◆ **Exercise goal**
Each entry must be reproduced precisely as it stands.

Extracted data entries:

__________

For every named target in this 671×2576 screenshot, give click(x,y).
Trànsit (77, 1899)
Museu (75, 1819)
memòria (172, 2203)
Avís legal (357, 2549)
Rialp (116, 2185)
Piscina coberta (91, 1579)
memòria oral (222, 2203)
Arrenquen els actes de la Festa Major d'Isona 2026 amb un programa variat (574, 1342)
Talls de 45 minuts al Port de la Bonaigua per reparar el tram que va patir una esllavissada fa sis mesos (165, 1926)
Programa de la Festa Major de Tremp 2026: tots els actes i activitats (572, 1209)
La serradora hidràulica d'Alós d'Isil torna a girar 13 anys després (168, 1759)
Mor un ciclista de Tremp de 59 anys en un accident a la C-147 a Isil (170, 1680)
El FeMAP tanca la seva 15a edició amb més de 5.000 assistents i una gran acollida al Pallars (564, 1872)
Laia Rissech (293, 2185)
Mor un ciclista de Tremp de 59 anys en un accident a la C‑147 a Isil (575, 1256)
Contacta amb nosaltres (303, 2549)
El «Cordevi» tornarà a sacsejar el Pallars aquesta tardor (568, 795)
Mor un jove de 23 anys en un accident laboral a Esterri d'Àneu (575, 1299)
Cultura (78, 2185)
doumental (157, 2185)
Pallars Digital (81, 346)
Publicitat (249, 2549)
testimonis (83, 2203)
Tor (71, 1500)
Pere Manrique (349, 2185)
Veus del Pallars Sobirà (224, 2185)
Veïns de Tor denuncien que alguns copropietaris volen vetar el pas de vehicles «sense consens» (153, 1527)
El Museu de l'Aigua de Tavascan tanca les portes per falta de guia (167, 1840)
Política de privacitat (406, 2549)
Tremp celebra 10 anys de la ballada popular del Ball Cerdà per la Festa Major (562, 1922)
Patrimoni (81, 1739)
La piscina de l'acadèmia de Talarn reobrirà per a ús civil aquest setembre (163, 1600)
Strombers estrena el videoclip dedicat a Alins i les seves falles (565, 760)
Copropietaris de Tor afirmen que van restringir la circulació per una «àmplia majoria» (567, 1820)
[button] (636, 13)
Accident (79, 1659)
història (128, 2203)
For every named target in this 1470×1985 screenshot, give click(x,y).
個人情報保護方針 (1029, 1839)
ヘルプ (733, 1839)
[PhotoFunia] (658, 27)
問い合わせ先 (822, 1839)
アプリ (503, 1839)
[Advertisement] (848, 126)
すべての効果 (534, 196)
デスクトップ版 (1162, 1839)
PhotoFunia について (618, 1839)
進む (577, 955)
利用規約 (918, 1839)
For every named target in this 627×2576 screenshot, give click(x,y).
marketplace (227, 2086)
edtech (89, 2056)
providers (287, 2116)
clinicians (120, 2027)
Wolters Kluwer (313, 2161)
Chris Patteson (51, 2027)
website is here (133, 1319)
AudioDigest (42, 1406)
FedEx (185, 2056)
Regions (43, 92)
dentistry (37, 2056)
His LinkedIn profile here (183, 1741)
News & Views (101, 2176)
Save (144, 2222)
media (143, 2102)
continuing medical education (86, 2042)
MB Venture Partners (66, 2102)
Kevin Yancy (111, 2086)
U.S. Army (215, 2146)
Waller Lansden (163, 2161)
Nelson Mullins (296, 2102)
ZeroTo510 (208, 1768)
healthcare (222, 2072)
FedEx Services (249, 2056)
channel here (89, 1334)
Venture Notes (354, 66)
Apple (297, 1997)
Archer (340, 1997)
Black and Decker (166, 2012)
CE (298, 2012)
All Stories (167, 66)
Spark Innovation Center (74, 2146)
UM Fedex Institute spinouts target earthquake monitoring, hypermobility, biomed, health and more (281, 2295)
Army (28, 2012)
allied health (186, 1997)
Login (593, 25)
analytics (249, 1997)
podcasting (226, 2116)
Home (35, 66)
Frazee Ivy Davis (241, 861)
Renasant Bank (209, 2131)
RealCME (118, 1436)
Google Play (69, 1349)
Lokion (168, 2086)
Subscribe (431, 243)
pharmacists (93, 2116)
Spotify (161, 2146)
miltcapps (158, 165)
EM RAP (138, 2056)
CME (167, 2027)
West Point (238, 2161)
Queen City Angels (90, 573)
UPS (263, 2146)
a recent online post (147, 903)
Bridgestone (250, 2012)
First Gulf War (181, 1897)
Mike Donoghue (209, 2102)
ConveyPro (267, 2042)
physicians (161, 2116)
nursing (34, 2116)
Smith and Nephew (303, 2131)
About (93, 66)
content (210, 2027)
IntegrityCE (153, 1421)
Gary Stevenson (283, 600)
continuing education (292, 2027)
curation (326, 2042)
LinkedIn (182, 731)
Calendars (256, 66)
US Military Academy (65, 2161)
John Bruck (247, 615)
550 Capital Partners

__________

◆ **Response box**
For every named target in this 671×2576 screenshot, give click(x,y).
Trànsit (77, 1899)
Museu (75, 1819)
memòria (172, 2203)
Avís legal (357, 2549)
Rialp (116, 2185)
Piscina coberta (91, 1579)
memòria oral (222, 2203)
Arrenquen els actes de la Festa Major d'Isona 2026 amb un programa variat (574, 1342)
Talls de 45 minuts al Port de la Bonaigua per reparar el tram que va patir una esllavissada fa sis mesos (165, 1926)
Programa de la Festa Major de Tremp 2026: tots els actes i activitats (572, 1209)
La serradora hidràulica d'Alós d'Isil torna a girar 13 anys després (168, 1759)
Mor un ciclista de Tremp de 59 anys en un accident a la C-147 a Isil (170, 1680)
El FeMAP tanca la seva 15a edició amb més de 5.000 assistents i una gran acollida al Pallars (564, 1872)
Laia Rissech (293, 2185)
Mor un ciclista de Tremp de 59 anys en un accident a la C‑147 a Isil (575, 1256)
Contacta amb nosaltres (303, 2549)
El «Cordevi» tornarà a sacsejar el Pallars aquesta tardor (568, 795)
Mor un jove de 23 anys en un accident laboral a Esterri d'Àneu (575, 1299)
Cultura (78, 2185)
doumental (157, 2185)
Pallars Digital (81, 346)
Publicitat (249, 2549)
testimonis (83, 2203)
Tor (71, 1500)
Pere Manrique (349, 2185)
Veus del Pallars Sobirà (224, 2185)
Veïns de Tor denuncien que alguns copropietaris volen vetar el pas de vehicles «sense consens» (153, 1527)
El Museu de l'Aigua de Tavascan tanca les portes per falta de guia (167, 1840)
Política de privacitat (406, 2549)
Tremp celebra 10 anys de la ballada popular del Ball Cerdà per la Festa Major (562, 1922)
Patrimoni (81, 1739)
La piscina de l'acadèmia de Talarn reobrirà per a ús civil aquest setembre (163, 1600)
Strombers estrena el videoclip dedicat a Alins i les seves falles (565, 760)
Copropietaris de Tor afirmen que van restringir la circulació per una «àmplia majoria» (567, 1820)
[button] (636, 13)
Accident (79, 1659)
història (128, 2203)
For every named target in this 1470×1985 screenshot, give click(x,y).
個人情報保護方針 (1029, 1839)
ヘルプ (733, 1839)
[PhotoFunia] (658, 27)
問い合わせ先 (822, 1839)
アプリ (503, 1839)
[Advertisement] (848, 126)
すべての効果 (534, 196)
デスクトップ版 (1162, 1839)
PhotoFunia について (618, 1839)
進む (577, 955)
利用規約 (918, 1839)
For every named target in this 627×2576 screenshot, give click(x,y).
marketplace (227, 2086)
edtech (89, 2056)
providers (287, 2116)
clinicians (120, 2027)
Wolters Kluwer (313, 2161)
Chris Patteson (51, 2027)
website is here (133, 1319)
AudioDigest (42, 1406)
FedEx (185, 2056)
Regions (43, 92)
dentistry (37, 2056)
His LinkedIn profile here (183, 1741)
News & Views (101, 2176)
Save (144, 2222)
media (143, 2102)
continuing medical education (86, 2042)
MB Venture Partners (66, 2102)
Kevin Yancy (111, 2086)
U.S. Army (215, 2146)
Waller Lansden (163, 2161)
Nelson Mullins (296, 2102)
ZeroTo510 (208, 1768)
healthcare (222, 2072)
FedEx Services (249, 2056)
channel here (89, 1334)
Venture Notes (354, 66)
Apple (297, 1997)
Archer (340, 1997)
Black and Decker (166, 2012)
CE (298, 2012)
All Stories (167, 66)
Spark Innovation Center (74, 2146)
UM Fedex Institute spinouts target earthquake monitoring, hypermobility, biomed, health and more (281, 2295)
Army (28, 2012)
allied health (186, 1997)
Login (593, 25)
analytics (249, 1997)
podcasting (226, 2116)
Home (35, 66)
Frazee Ivy Davis (241, 861)
Renasant Bank (209, 2131)
RealCME (118, 1436)
Google Play (69, 1349)
Lokion (168, 2086)
Subscribe (431, 243)
pharmacists (93, 2116)
Spotify (161, 2146)
miltcapps (158, 165)
EM RAP (138, 2056)
CME (167, 2027)
West Point (238, 2161)
Queen City Angels (90, 573)
UPS (263, 2146)
a recent online post (147, 903)
Bridgestone (250, 2012)
First Gulf War (181, 1897)
Mike Donoghue (209, 2102)
ConveyPro (267, 2042)
physicians (161, 2116)
nursing (34, 2116)
Smith and Nephew (303, 2131)
About (93, 66)
content (210, 2027)
IntegrityCE (153, 1421)
Gary Stevenson (283, 600)
continuing education (292, 2027)
curation (326, 2042)
LinkedIn (182, 731)
Calendars (256, 66)
US Military Academy (65, 2161)
John Bruck (247, 615)
550 Capital Partners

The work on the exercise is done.